Do you see the cracks near the bottom on the left? Such a shame!

Sunday, January 9, 2011

Making Cabbage Soup

Hi everyone,
Put on the pot, because it is time to try and check off one of my New Year's resolutions.....Diet! Hopefully it will start off well with this yummy looking soup! This photo shows all the vegetables with some nice low-fat chicken broth over it. I added some herbs (love Rosemary in soup!) and some water and it is simmering. The recipe calls for tomatoes, but you know me and recipes. I decided to make a roux later, add a small bit of cheese (there goes the diet!) , forget the tomatoes, and thicken it, add some low fat milk and have cream of veggie soup, instead of cabbage soup.
Sometimes I wonder why I can't just follow a recipe. Is it because I am a defiant person at heart? Or am I just being creative. The latter, I hope. I almost never follow a recipe exactly. And I really think my success rate is higher than the failure rate! If this soup isn't exactly diet soup, it will at least be healthy. It has cabbage and broccoli from my garden, carrots, onions, celery, potatoes, red and green peppers, parsley, a tiny touch of garlic, low sodium chicken broth, low fat milk. Did I mention that I plan to fry up some bacon really crisp to sprinkle on the top of the soup. Oh, no. There I go again!
Here is the original recipe:
Dolly Parton's Diet Cabbage Soup
1 head of cabbage, shredded or chopped
2 large onions, chopped
16-28 ounces of canned tomatoes, crushed
2 peppers, one red, one green, chopped
4 stalks celery, chopped
6 carrots, sliced
black pepper
any fresh herb(s) that you like
Optional 1/2 lb green beans, sliced
1/2 cup balsamic vinegar
Add all to a big pot, and cover with water and bring to boil. Cover, reduce heat, and simmer until vegetables are soft. Stir in pepper and herbs.
Eat as much as you like, whenever you like.
Note: on her diet, Dolly ate fruit some days and other days chilcken broiled and of course, all the soup she wanted!

Saturday, January 8, 2011

Cleaning up after the freeze

Hello from Ten Gables Cottage,
It is a glorious day today with temps. in the high 60's, low 70's. We are trying to clear out some dead vines, twigs, etc on the North side of the house. Florida has been so dry lately that there have been brush fires, so we are clearing dead brush away. Look closely and you can see a man we hired who is cutting vines with a machete.
He is a whiz!

You can see the dead bits and also a big bush of Florida Holly which is a big nuisance, so some of it is going to go, too.

What a job, but it will be much neater and a lot safer, too, as this brush is on our fence line about 20 feet from the house.
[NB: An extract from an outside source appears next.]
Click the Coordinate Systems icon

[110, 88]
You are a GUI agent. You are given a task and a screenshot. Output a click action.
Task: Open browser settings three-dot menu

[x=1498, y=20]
There is a small canal behind it, too which has a small amount of water and is home to an alligator in the Spring when she nests. We can hear her grunting, so we stay safely away in the Spring!
By the way, Wed. we had a wonderful rainfall, so things will begin to green up.

I checked out my garden, too and pleasantly found that the veggies look great! I have just neglected them since Christmas and since covering them during the freeze. Everything looks great. This shows a radish...I am getting a few now. The first ones were pretty strange and not worth eating, but I think the others will be fine. The pinks in the photo are blooms from a nearby bougainvillea that blow into the garden and provide nice natural compost.

This is the second crop of broccoli and I need to start cutting it. I have put several packages in the freezer.

The cabbages look great and one of them is ready to cut. I always hate to cut them as they are so pretty, but I will need one soon. I have a delicious recipe for cabbage soup that is supposed to be a diet soup and I surely need to diet!!

I think this one is definately ready to cut. I am so glad that the freezing temperatures did not hurt my little garden, except for the basil and the peas! It will soon be time to plant another garden here in Florida. I will wait a few more weeks to plant, but I doubt we will have any more nights below freezing. If we get a freeze at all, it is usually just one or two nights out of the whole year. Not too bad, huh?? Winter is really our most pleasant time of year!